You make it sound like a bad thing?

Not at all. That's my attitude as well. I don't want to waste my life on Type-2 work.

"I only want to do interesting work" sounds entitled after being conditioned by corporate mediocrity, but I think it's a reasonable attitude. Companies frown on self-assertion, preferring agreeable mediocrity, and I hate that. I tend to be honest about things.

You can't say, "I leave bosses and companies that assign me crappy work" on a job interview. I wish people could be honest about such things, but it's just not socially acceptable to speak the truth about anything that matters (e.g. politics, religion, sex, money, power, careers). On HN, I try to be as honest as I can be. Sorry if it comes off as obnoxious.

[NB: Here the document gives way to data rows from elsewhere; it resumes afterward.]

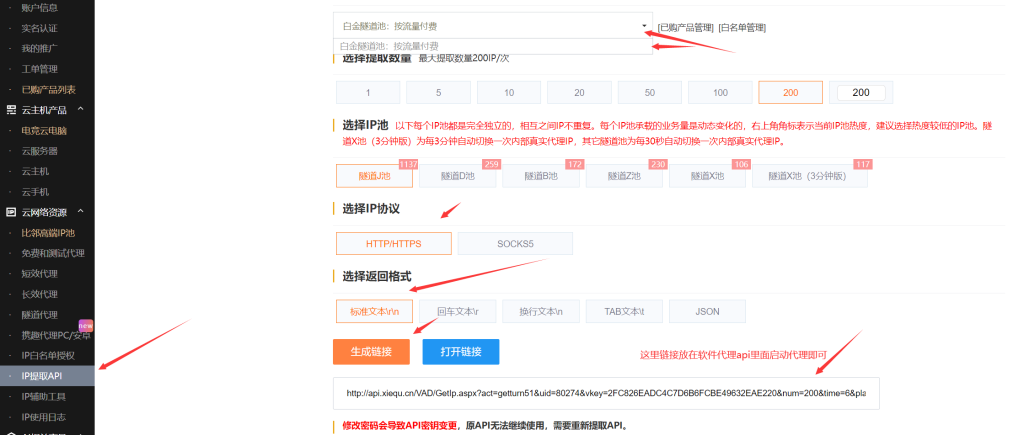Viewport: 1024px width, 435px height.
Task: Open the [已购产品管理] link
Action: pyautogui.click(x=685, y=27)
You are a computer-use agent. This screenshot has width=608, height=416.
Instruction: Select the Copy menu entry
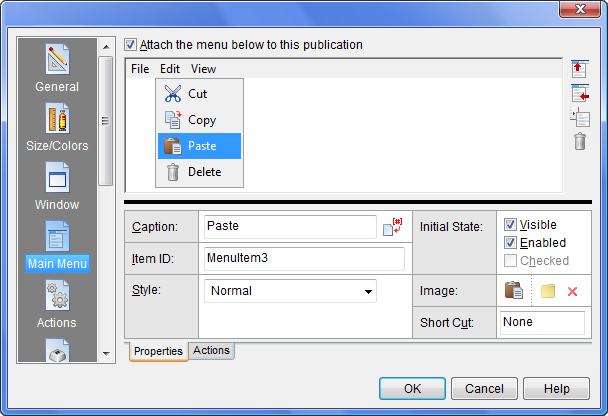(201, 120)
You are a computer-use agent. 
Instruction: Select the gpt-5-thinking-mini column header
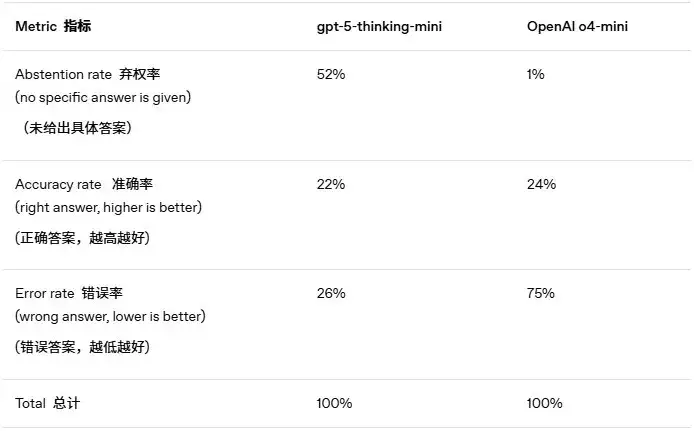click(379, 27)
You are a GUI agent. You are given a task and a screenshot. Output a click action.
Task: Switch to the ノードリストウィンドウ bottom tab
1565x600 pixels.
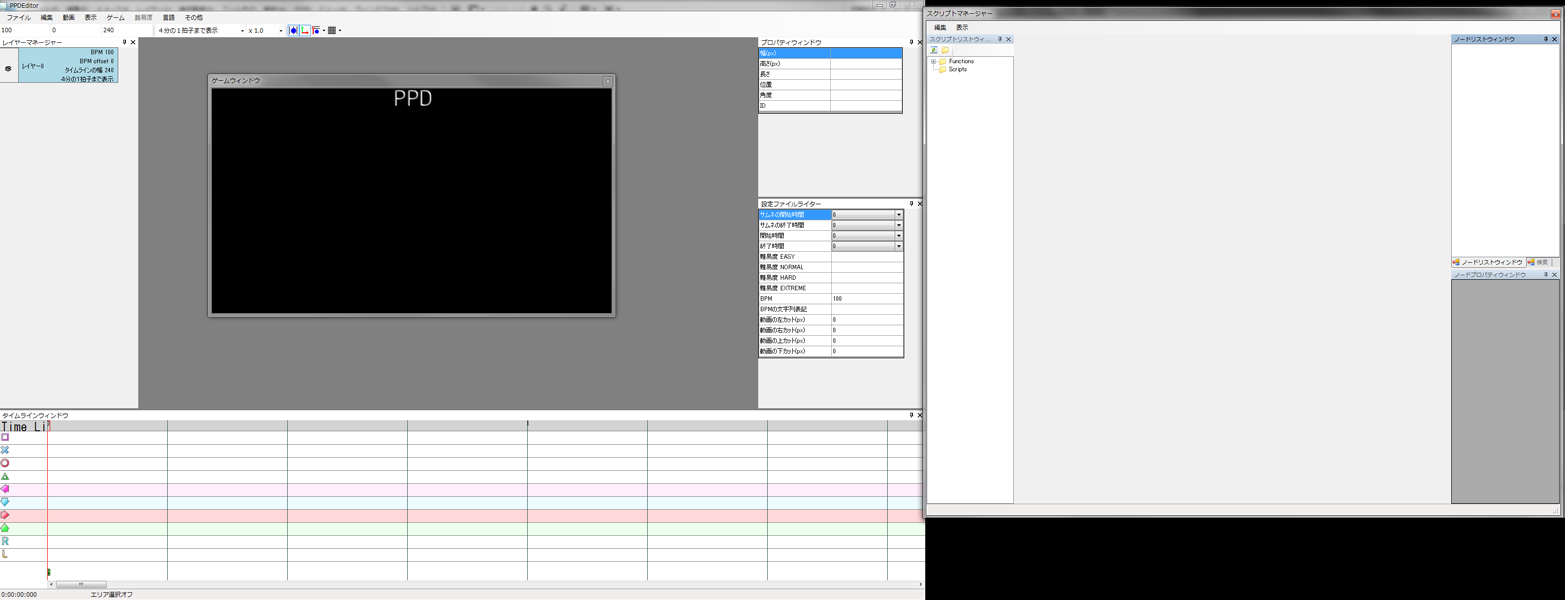point(1487,262)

Despite the rah-rah I hear from programmers about how they are unique snowflakes, being only a programmer is like being a janitor. A prime way to get discarded at the age of 40.

Agree.

If I can make sure that I am valuable because I bring other things to the table (Math, Product vision, people skills), why on earth wouldn't I rebrand myself to better reflect that?

That's absolutely what you should be doing. If it's not obvious, I'm on the same side with people who say "I know math, so use me for Type-1 work only". I am one of them.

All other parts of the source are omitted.